— YOUR OBJECTIVE —
Write the records out exactly, so that no picture remains in the copy.

Content starts

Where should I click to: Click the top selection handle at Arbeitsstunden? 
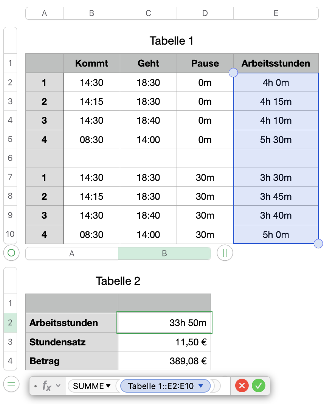click(234, 73)
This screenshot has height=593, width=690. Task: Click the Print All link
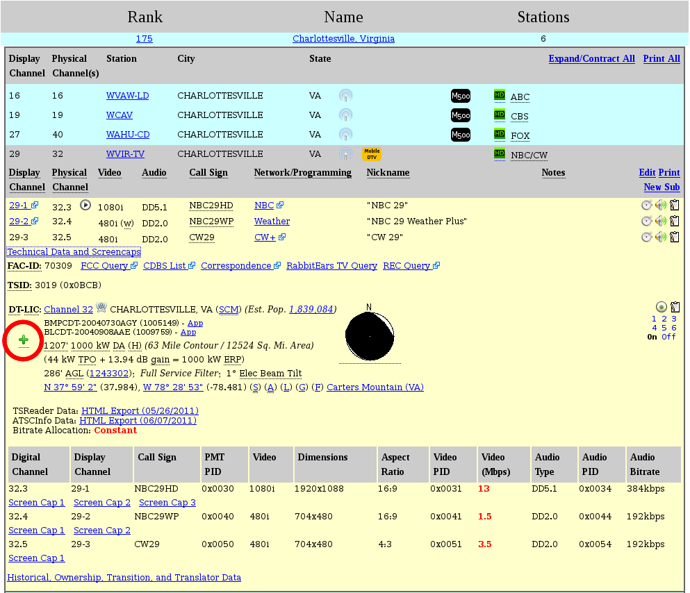tap(662, 59)
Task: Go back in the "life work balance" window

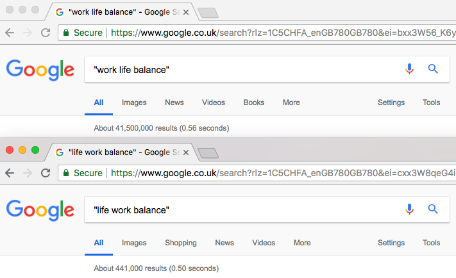Action: [x=10, y=173]
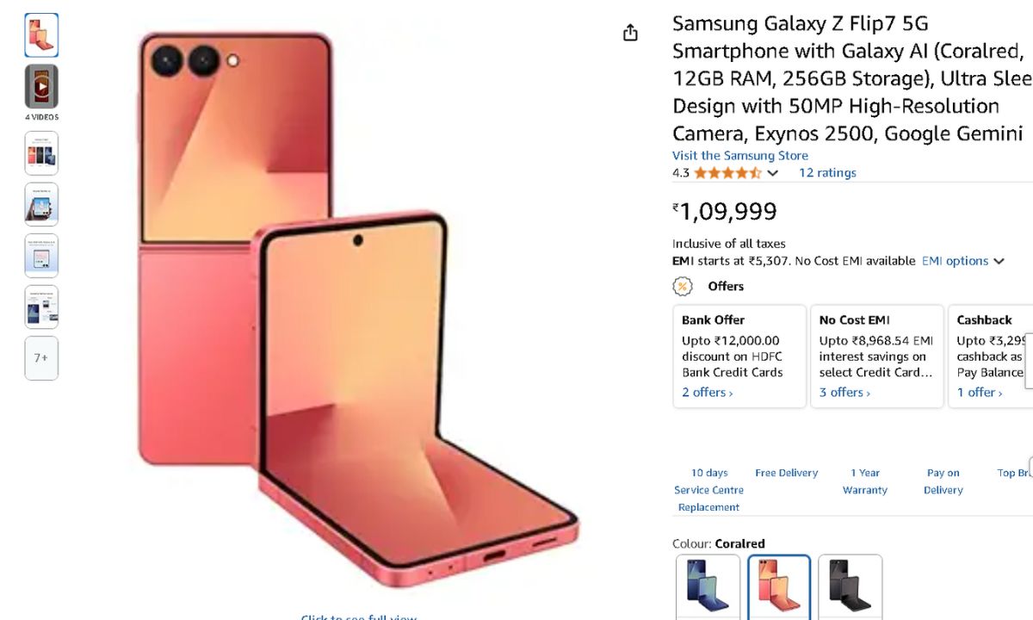
Task: View the 7+ more images thumbnail
Action: (x=41, y=358)
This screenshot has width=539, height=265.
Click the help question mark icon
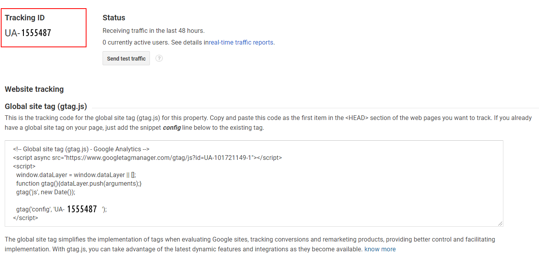159,58
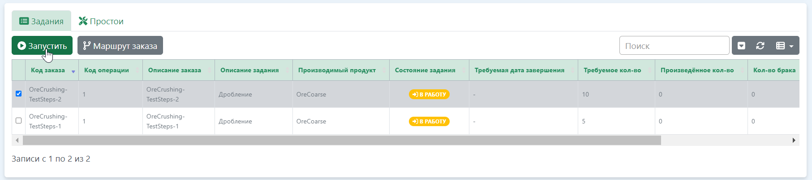Click the "Маршрут заказа" button
The width and height of the screenshot is (812, 180).
(120, 46)
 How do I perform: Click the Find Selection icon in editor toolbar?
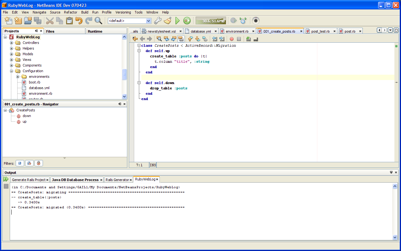tap(159, 39)
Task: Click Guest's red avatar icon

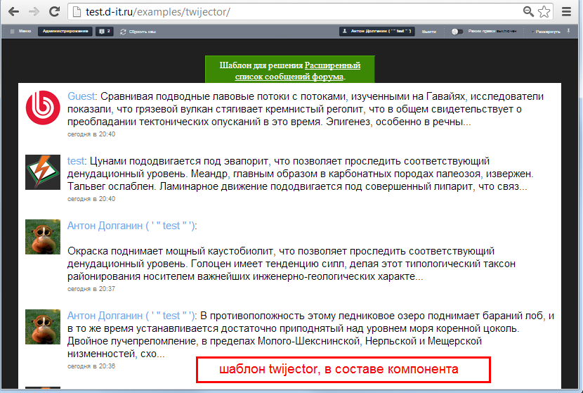Action: [43, 108]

Content ends

— OUTPUT FOR THIS EXERCISE —
Where should I click to: Click the top selection handle at Arbeitsstunden? 
click(234, 73)
This screenshot has height=593, width=690. Task: Click the Print All link
tap(662, 59)
Task: Go back in the "life work balance" window

Action: [x=10, y=173]
Task: View the 7+ more images thumbnail
Action: (x=41, y=358)
This screenshot has width=539, height=265.
Click the help question mark icon
159,58
Click the "Маршрут заказа" button
The width and height of the screenshot is (812, 180).
(120, 46)
 How do I perform: Click the Find Selection icon in editor toolbar?
tap(159, 39)
Task: Click Guest's red avatar icon

Action: [43, 108]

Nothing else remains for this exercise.